The future of journalism
Description
For me, the most exciting problems design can grapple with are large, muddy, and important. This might sound strange from someone who spent 7 years in a dusty workshop, getting lost in the details of designing and building furniture. Over my time at AHO I have tried to explore how bridging disciplines and collapsing scales can help us to address wicked problems; how strategic, and yet small-scale and aesthetic, interventions can fuel change. Journalism is at the heart of several wicked problems. It is a critical part of a democratic society, and yet all of our interactions with it are personal and mediated through objects of one kind or another.
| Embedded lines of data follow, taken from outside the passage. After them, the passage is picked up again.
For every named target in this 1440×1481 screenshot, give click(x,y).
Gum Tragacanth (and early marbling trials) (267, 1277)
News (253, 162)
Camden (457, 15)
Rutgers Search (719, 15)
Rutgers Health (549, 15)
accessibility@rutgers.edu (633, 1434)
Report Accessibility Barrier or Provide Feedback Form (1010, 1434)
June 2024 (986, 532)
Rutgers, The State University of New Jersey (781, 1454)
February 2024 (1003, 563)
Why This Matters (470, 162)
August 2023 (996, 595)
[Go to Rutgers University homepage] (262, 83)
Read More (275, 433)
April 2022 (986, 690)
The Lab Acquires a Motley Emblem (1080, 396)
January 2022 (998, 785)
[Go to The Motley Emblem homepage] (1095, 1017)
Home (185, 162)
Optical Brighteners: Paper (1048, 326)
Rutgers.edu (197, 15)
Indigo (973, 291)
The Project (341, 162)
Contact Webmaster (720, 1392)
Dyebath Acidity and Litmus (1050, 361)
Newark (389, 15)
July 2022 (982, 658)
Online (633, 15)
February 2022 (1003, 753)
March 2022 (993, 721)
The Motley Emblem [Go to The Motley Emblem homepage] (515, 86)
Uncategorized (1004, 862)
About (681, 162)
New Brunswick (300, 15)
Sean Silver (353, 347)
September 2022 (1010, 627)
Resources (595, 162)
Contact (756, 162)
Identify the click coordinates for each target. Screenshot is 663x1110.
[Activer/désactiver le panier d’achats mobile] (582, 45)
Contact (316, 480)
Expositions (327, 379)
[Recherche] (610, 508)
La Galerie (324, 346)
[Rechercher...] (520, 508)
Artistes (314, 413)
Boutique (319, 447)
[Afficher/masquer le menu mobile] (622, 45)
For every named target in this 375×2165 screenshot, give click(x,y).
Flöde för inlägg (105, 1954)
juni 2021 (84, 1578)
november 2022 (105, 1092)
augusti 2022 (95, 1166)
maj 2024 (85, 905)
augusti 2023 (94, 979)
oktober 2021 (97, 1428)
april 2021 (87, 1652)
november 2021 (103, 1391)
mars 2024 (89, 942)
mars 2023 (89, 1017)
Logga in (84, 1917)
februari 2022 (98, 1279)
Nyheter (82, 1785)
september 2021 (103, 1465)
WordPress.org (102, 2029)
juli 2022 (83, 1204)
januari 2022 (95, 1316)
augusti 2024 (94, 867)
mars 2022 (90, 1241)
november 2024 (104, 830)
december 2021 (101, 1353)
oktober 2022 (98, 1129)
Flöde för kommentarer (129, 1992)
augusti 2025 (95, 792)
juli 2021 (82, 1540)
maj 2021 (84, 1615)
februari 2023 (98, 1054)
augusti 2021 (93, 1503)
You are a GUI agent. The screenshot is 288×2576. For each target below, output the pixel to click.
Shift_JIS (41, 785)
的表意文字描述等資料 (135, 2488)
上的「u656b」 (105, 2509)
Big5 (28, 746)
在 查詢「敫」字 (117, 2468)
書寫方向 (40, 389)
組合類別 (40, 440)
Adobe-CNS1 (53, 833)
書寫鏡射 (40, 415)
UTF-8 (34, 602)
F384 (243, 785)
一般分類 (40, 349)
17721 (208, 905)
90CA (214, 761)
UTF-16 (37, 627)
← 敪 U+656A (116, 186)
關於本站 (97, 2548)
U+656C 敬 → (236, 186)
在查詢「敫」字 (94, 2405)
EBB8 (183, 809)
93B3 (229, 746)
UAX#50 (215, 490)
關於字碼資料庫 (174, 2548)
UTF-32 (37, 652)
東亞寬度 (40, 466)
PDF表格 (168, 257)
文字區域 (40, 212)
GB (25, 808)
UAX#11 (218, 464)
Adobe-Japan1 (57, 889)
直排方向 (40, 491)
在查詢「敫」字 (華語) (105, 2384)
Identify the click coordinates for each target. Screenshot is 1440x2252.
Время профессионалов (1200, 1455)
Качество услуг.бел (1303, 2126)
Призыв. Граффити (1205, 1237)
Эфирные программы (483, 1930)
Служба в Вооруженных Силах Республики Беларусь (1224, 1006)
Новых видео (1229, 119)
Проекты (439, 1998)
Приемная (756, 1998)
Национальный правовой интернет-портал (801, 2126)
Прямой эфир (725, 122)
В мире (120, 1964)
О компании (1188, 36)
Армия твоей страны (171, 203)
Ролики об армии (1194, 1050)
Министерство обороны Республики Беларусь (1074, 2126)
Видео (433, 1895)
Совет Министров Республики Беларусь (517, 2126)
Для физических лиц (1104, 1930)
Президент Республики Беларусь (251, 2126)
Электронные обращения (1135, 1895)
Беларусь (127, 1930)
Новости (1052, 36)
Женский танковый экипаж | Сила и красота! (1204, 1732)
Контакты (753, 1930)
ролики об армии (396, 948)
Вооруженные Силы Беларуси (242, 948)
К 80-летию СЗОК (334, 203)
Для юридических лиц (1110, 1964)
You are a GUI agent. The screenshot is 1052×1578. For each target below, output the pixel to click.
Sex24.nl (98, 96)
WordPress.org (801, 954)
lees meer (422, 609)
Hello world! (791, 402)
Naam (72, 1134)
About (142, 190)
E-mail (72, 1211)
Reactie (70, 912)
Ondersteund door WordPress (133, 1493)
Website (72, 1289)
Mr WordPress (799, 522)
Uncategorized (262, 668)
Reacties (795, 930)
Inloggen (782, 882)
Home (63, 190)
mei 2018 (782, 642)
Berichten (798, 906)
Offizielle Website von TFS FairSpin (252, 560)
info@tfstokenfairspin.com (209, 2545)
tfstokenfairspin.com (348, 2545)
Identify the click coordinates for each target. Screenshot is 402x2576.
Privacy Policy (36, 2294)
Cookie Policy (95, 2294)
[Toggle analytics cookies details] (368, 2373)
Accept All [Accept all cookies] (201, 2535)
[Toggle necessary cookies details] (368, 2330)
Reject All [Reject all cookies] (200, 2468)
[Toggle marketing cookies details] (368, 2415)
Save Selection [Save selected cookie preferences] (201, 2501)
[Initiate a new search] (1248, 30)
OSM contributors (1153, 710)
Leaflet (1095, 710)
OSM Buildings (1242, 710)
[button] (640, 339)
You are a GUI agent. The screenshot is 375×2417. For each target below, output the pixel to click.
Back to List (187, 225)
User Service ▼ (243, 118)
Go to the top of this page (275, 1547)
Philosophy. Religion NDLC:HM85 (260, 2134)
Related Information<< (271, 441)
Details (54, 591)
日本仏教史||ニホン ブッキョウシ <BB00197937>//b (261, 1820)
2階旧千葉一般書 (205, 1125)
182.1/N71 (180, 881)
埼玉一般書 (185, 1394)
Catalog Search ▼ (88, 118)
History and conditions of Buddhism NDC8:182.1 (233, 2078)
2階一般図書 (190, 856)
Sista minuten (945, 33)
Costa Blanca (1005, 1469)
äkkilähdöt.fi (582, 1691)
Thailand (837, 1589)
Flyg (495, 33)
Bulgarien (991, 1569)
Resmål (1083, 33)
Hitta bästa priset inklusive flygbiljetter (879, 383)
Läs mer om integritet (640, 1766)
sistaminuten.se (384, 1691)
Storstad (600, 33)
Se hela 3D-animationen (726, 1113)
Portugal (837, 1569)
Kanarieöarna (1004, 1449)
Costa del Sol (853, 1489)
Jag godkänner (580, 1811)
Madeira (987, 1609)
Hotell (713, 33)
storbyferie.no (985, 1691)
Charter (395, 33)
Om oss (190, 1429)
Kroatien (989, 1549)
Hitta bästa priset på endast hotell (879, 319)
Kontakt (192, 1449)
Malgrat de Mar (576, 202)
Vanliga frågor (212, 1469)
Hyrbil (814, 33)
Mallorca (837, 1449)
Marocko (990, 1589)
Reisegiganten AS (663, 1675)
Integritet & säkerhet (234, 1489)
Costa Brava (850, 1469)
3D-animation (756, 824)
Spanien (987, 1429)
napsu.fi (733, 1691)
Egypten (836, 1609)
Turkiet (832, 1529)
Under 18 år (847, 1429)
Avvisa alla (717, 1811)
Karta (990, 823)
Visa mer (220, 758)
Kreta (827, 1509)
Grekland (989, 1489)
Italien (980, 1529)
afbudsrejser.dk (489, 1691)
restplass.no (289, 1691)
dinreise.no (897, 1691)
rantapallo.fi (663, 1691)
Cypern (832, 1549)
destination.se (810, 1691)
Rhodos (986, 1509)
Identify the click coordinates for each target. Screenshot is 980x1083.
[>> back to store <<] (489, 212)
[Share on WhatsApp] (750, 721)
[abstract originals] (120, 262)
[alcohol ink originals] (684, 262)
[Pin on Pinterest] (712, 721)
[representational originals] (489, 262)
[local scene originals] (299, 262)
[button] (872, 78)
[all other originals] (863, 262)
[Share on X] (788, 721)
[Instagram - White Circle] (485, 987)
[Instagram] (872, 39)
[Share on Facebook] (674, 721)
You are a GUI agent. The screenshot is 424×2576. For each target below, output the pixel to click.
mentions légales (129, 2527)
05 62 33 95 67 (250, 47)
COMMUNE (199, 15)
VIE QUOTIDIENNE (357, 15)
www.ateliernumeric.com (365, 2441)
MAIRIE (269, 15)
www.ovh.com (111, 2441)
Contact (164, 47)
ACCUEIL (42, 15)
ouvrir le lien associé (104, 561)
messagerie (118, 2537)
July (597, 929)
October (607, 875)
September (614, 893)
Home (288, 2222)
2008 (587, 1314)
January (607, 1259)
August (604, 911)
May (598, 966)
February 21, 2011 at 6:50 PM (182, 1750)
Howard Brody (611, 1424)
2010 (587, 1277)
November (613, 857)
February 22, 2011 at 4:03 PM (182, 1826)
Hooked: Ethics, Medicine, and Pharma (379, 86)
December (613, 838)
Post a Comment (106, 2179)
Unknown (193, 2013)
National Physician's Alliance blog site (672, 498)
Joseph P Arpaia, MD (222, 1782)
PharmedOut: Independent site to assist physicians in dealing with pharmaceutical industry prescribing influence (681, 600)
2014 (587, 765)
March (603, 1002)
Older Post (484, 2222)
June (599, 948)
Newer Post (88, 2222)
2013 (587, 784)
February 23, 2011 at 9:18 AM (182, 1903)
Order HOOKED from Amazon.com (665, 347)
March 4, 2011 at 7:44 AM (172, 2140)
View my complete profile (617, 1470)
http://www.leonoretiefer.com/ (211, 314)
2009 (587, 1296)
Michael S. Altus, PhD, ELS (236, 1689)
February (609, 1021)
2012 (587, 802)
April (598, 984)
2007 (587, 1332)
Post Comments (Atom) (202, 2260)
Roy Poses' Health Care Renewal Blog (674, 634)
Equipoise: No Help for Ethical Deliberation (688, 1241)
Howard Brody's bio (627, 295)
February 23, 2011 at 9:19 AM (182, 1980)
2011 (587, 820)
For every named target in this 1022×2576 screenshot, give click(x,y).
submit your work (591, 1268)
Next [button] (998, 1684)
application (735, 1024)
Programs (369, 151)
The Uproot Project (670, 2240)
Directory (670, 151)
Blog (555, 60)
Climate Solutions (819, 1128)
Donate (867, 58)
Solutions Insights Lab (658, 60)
It is at the same time both systemic and personal, macro and micro. At a public lecture at AHO this spring, Cameron Tonkinwise said “There are ways that objects enable transitions.” (Tonkinwise, 2018) I hope that the results of this project, in some small way, have done just that, and have illustrated the value of working with an unabashedly multidisciplinary approach. All photographs, illustrations and graphics by the author, unless otherwise noted. This document has been formatted for printing on newsprint, meaning that some colours may appear duller than intended. a note on language Throughout the course of this project I have struggled with how to describe the people who will ultimately be using future products and services. Users is a commonly-used word in both UX and service design processes, but doesn’t adequately reflect the relationship people have to news media and journalism. At the same time, reader, listener, and viewer are commonly used in media environments, but are tied to specific types of media, and, like user and consumer, fail to address an emerging two way relationship between the producers and consumers of content (content: another problematic term). The word prosumer has emerged as an attempt to represent a dual-natured user, but has not been widely adopted outside of DIY and maker spaces. While it might not seem so important, our language shapes how we as designers imagine and engage with people. This is all just to say that we will need to explore new terms to represent new and complex relationships between actors, across different types of media. For now, though, I’ll try to stick with user and reader, even if they fall short, and people aren’t actually reading anything.